Sunday, February 2, 2014

A Time for Temples

The Eighth Wonder of the Ancient World, according to our guide, is what the Angkor Archeological Site has been called by UNESCO, and it’s true.  It is a site unique in its size, its architecture and its beauty.  Like the pyramids, Petra, and the Acropolis, it must be seen in person to be appreciated because the physical setting is as much a part of the whole as the buildings themselves.  The ruins are the remains of the Khymer civilization which ruled over the areas that are now Cambodia, Thailand, Laos and Vietnam between the 9th and 13th centuries.  Jayavarman II (r. 802-850 CE) is thought to have established the first Devaraj (god-king) state in the early 9th century.  A Hindu, Jayavarman II, was the first to start building a series of pyramid temples representing Mount Meru, centre of the universe and home of the gods.   His successors for the next four centuries would each build their own temples which, upon their deaths, could serve as the kings’ mausoleums.  We were only able to visit the three most well-known temples during our short stay:  Bayon, the Tomb Raider Temple, and Angkor Wat.  To enter the city area, you must first cross a wide moat; the bridge is protected by a 7-headed Naga, and statues on both balustrades represent the demons and gods who staged a tug of war for the earth. 

Bayon was our first stop.  The Japanese are currently in charge of restoring the site and we stopped at a small demonstration area showing us how the limestone blocks were prepared to be lifted into place on the temple buildings.  Bayon was pretty much in ruins, but the central spire towering 75 feet above the site was something to behold, along with the stone carvings telling the story of life in the Ancient Khymer kingdom and the extensive maze of fallen walls marking various chambers and shrine areas. 

We next moved to the temple known as Ta Prohm, the Tomb Raider temple.  This site has been left almost as it was when first found covered with the roots of trees.  It’s called the Tomb Raider site because that was where the movie was filmed.  I’m constantly amazed by the film site trend in tourism.  Tourists are more excited about walking in the footsteps of movie stars than walking in the steps of kings and commoners from an ancient and mysterious civilization.  They can have it both way in Angkor. 

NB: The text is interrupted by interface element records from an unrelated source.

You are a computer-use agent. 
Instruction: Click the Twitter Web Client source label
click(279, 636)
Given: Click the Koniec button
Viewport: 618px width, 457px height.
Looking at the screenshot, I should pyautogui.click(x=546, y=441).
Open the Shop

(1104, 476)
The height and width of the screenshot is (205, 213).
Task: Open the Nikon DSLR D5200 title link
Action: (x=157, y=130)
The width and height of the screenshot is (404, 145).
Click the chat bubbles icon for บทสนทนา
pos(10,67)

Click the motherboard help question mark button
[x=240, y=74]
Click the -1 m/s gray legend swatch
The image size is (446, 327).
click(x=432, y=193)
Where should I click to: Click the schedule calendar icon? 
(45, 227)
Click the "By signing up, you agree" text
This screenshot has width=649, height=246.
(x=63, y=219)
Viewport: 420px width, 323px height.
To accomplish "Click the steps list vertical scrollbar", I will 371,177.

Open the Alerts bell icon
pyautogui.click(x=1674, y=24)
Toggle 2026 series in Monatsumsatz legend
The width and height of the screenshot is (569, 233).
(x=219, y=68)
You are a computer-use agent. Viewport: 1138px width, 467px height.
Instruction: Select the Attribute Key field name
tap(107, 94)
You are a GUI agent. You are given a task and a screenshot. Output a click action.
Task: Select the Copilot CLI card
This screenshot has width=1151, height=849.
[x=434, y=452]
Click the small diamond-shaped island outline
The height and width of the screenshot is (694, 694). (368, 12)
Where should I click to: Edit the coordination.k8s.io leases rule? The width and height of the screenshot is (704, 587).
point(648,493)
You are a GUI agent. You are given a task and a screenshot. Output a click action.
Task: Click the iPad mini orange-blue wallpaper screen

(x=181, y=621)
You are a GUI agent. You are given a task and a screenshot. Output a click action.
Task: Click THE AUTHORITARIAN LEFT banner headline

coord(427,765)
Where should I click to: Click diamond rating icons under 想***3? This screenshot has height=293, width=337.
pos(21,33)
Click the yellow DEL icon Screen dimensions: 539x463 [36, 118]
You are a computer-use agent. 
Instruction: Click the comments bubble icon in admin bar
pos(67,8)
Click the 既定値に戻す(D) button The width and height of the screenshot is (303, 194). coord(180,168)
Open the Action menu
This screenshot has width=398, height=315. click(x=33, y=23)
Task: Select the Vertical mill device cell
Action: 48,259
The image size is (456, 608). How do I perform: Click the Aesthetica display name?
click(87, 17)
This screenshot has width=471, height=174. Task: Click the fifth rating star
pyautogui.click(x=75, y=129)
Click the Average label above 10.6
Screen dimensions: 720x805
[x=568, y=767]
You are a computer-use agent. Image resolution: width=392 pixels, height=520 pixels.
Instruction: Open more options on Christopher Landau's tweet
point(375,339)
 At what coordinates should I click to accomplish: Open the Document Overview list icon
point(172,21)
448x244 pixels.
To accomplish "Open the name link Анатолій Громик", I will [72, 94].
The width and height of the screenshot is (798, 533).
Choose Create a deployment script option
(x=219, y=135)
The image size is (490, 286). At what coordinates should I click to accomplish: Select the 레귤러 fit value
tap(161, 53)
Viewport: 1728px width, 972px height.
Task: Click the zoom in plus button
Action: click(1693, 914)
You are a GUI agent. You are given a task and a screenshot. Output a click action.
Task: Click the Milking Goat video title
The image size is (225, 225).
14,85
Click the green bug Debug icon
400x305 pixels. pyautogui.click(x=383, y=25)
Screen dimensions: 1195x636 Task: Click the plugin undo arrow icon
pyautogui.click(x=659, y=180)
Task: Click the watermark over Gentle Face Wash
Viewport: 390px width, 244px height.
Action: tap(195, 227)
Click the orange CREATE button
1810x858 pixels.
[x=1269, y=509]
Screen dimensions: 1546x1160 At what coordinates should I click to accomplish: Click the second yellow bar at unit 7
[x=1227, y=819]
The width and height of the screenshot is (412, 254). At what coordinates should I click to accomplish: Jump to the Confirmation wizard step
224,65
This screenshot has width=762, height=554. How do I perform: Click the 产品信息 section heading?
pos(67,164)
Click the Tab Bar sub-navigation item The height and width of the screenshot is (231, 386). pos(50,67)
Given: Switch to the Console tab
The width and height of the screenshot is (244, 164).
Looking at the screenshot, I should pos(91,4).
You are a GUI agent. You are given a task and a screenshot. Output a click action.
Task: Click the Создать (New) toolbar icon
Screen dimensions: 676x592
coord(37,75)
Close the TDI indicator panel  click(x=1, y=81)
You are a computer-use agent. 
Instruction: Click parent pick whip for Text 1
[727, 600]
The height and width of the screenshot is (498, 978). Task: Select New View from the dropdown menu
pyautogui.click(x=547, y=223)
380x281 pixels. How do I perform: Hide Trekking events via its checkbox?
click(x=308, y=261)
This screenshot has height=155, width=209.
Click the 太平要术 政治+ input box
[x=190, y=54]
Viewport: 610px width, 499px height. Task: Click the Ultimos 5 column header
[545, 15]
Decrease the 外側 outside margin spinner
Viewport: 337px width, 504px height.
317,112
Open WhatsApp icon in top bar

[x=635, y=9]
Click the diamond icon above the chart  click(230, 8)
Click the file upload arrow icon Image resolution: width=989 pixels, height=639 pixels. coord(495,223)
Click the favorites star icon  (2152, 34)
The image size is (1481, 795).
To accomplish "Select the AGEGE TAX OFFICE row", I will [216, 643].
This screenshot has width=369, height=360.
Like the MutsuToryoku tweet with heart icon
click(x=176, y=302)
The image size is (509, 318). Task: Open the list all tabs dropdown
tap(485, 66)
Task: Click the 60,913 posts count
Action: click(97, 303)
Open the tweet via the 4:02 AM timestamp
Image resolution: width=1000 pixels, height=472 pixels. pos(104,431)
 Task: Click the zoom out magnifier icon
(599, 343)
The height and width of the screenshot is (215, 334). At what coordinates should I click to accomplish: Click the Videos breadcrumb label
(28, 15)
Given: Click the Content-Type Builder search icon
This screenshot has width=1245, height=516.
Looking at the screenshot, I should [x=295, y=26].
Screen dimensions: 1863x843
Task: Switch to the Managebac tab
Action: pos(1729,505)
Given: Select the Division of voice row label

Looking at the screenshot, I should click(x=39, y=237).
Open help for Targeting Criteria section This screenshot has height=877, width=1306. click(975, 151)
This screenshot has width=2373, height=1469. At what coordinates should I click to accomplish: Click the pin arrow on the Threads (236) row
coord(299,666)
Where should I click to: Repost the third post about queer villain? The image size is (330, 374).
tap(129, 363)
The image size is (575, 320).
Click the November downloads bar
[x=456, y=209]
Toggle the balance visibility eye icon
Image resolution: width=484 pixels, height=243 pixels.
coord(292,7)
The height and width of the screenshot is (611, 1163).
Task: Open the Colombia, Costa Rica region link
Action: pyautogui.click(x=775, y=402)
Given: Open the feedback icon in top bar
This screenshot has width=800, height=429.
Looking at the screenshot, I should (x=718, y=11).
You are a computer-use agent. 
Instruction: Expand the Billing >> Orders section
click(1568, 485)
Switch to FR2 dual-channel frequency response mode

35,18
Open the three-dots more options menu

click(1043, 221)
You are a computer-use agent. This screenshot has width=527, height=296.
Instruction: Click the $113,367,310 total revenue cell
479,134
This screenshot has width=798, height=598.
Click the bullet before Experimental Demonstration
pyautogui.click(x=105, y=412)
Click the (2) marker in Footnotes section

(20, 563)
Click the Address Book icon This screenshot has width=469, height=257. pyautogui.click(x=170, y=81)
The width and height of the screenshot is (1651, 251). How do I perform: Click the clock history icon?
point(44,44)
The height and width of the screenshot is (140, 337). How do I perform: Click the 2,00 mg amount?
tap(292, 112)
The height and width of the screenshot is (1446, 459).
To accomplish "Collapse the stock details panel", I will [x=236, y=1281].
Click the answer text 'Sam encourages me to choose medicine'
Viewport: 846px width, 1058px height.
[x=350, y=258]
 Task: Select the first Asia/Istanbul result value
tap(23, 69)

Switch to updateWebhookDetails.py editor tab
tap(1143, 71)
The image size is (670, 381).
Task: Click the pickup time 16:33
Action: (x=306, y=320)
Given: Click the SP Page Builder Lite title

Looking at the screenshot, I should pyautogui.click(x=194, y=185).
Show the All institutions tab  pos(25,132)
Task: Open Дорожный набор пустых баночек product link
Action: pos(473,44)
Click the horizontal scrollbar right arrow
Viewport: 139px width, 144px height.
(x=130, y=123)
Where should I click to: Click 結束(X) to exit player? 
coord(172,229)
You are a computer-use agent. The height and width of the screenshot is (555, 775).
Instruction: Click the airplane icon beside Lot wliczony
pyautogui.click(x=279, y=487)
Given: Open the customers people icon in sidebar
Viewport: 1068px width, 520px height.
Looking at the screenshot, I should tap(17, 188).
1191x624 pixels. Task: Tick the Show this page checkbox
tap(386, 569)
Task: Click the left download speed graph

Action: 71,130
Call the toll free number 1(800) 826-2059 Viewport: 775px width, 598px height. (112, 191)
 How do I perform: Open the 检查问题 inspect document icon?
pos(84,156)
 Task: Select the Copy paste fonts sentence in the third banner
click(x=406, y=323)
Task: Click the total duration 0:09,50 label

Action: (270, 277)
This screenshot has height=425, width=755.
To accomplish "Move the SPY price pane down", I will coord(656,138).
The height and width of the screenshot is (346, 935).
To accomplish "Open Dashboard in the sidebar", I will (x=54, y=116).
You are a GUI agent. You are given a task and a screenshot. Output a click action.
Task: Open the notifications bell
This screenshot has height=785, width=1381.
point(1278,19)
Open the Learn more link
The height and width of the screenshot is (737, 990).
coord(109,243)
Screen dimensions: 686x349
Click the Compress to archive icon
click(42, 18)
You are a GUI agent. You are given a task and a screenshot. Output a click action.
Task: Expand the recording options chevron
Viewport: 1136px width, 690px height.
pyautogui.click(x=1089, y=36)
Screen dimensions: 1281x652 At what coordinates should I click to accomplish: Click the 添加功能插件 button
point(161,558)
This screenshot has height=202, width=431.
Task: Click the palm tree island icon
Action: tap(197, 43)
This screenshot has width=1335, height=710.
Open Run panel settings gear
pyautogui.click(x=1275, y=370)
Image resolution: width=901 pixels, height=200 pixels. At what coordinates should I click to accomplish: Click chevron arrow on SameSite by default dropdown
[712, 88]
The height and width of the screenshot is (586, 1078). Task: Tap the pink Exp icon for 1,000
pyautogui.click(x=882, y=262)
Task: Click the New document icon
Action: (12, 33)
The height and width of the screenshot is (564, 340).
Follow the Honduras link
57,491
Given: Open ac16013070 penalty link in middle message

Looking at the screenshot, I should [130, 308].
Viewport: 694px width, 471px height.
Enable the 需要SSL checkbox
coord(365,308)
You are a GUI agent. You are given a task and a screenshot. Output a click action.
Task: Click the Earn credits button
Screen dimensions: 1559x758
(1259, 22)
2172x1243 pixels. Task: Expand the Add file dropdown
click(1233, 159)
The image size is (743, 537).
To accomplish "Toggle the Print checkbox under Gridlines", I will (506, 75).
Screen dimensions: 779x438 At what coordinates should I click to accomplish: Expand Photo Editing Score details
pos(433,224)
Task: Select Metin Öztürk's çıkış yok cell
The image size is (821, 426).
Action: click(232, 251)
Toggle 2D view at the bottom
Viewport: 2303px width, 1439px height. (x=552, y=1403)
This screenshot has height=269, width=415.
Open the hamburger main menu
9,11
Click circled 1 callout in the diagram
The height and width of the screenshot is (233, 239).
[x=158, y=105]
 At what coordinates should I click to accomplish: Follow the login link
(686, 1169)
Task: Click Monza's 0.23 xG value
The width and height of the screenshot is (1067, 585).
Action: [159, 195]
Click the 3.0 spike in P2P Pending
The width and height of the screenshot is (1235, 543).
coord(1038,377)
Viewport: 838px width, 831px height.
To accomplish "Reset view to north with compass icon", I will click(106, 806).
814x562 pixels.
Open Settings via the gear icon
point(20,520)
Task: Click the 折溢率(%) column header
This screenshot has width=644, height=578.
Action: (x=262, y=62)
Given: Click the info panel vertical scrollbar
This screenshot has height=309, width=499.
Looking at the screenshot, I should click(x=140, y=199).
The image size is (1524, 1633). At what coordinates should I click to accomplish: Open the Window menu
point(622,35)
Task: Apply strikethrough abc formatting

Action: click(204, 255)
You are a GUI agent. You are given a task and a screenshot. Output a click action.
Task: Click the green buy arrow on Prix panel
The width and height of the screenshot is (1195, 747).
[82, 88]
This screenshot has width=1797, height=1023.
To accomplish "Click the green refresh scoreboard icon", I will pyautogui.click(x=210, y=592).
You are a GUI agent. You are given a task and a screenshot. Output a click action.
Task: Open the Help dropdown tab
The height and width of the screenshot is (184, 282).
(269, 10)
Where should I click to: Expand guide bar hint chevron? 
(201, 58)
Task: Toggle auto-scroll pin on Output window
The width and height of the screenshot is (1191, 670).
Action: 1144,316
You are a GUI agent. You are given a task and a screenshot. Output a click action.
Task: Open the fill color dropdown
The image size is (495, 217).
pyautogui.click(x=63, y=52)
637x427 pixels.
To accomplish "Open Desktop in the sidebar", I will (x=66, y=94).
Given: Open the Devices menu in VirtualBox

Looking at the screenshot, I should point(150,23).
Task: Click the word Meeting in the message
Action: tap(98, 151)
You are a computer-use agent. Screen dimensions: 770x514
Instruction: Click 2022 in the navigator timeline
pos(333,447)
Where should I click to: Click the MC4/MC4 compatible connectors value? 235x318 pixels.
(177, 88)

After visiting the Tomb Raider site, we returned to Raffles for a quiet interlude and lunch.   

…to be continued

Saturday, February 1, 2014

Raving about Raffles

Performers at the Raffles Barbeque
This visit to Angkor, unfortunately, has been rushed.  We left the ship about 3:00 p.m., drove to the beautiful “new” Bangkok Airport (7 years old), and finally arrived in Siem Reap and our hotel at around 7:45 p.m.  The route from the airport was lined with new, large hotels surrounded by tour buses.  Our guide explained that Angkor draws millions of tourists every year, but the bulk still come from Asia—South Korea, China, Japan, Vietnam, and Thailand, in that order.  Western tourists are still a smaller group.  Raffles is an incredibly peaceful and elegant hotel with all the trappings of the 6 star prices it commands.  We had a barbeque poolside complete with a presentation from Cambodian entertainers.  And so to bed.

View from the Balcony of Room 2324, Raffles Hotel
The balcony of my room overlooks the pool/garden area of the hotel.  The breezes this morning were cool and refreshing and accompanied by the call of parrots which I could never locate.  We had a sumptuous breakfast and then piled into our buses.  Our group was divided up into groups of 15 which was not too large.  The first thing that strikes one about t1-he area is the incredible “busy-ness.” Tuk-tuks are buzzing around everywhere, joined by a mixture of tour buses and motorbikes.  I was expecting a peaceful and meditative spot.  Not so.  The first stop is the tourist office where one must buy passes (1, 2, and 5-day passes), complete with photos, to visit the temple sites.  The lines were what I’ve come to call Arab lines, which is to say very chaotic; they were not your standard British queue.  We struggled to stay up with our guide, and after having our photos taken, we couldn’t relocate our tour bus.  Finally all aboard, we ventured forth onto the site of the ancient city of Angkor Thom, which held over 70,000 inhabitants during its prime.